_Task to carry out_
Look through the listing underneath for "yellow", and copy every line that has it.
-------- Records shown --------
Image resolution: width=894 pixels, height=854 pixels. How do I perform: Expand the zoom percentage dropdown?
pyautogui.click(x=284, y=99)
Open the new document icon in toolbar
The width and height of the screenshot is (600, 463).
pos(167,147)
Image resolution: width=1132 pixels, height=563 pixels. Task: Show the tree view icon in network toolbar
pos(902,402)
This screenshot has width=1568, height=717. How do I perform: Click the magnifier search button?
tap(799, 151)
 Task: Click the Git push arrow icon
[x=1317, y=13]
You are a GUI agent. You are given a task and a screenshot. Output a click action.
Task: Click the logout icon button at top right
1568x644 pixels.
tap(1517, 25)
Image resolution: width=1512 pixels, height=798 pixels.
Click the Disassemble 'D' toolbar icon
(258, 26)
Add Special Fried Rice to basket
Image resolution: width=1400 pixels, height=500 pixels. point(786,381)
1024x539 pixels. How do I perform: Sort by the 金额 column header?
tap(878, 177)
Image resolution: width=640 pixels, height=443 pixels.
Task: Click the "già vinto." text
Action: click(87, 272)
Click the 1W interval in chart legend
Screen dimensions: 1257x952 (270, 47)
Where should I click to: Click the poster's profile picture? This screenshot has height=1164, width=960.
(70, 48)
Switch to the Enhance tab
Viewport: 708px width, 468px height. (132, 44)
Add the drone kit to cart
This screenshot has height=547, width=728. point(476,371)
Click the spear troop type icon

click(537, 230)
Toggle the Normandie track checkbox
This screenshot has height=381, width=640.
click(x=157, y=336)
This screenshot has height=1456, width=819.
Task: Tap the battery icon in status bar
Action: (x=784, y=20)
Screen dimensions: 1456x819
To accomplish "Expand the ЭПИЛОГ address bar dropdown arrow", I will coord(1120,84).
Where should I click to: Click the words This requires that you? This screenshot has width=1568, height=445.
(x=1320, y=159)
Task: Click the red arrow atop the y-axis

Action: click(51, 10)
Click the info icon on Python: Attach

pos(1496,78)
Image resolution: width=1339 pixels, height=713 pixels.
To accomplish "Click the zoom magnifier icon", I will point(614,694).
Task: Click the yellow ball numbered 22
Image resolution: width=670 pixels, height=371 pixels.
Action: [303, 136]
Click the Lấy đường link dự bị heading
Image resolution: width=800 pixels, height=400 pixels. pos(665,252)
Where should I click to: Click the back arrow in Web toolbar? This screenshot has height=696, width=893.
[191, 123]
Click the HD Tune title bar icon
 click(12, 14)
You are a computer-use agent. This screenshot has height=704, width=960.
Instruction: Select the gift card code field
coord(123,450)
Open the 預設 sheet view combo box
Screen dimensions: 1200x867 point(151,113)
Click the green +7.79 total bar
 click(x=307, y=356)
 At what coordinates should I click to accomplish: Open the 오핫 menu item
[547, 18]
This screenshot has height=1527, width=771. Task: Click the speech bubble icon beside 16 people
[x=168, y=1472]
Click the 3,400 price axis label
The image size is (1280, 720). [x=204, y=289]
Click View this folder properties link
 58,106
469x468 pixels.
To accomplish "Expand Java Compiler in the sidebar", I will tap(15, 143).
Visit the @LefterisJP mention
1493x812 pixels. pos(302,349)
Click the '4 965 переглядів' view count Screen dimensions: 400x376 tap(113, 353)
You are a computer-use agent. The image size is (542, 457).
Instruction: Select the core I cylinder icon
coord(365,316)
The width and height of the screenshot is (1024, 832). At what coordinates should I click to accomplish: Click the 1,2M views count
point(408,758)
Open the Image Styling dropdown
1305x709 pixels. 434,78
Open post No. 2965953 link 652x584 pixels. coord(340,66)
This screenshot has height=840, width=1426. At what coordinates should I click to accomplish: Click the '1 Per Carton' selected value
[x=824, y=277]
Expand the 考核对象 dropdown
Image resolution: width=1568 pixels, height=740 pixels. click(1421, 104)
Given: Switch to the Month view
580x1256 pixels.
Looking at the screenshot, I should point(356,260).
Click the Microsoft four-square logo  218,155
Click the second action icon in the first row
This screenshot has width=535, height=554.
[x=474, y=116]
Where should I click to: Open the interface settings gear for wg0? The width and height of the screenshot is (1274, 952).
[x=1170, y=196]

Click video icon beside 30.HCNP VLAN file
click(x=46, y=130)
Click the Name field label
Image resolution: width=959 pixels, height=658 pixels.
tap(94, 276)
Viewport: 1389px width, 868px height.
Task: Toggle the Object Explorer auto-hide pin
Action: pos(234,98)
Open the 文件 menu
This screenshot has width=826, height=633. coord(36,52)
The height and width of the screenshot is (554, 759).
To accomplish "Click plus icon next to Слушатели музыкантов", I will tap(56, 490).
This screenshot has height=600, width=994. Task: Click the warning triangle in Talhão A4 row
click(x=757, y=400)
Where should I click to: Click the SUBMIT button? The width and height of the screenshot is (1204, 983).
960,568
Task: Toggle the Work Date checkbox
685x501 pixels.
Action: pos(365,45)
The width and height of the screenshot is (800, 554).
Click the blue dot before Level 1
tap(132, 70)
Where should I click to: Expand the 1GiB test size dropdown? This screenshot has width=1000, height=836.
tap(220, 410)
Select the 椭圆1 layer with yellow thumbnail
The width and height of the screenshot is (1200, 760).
--------
_Completed task_
Task: Click the yellow ball numbered 22
Select the 椭圆1 layer with yellow thumbnail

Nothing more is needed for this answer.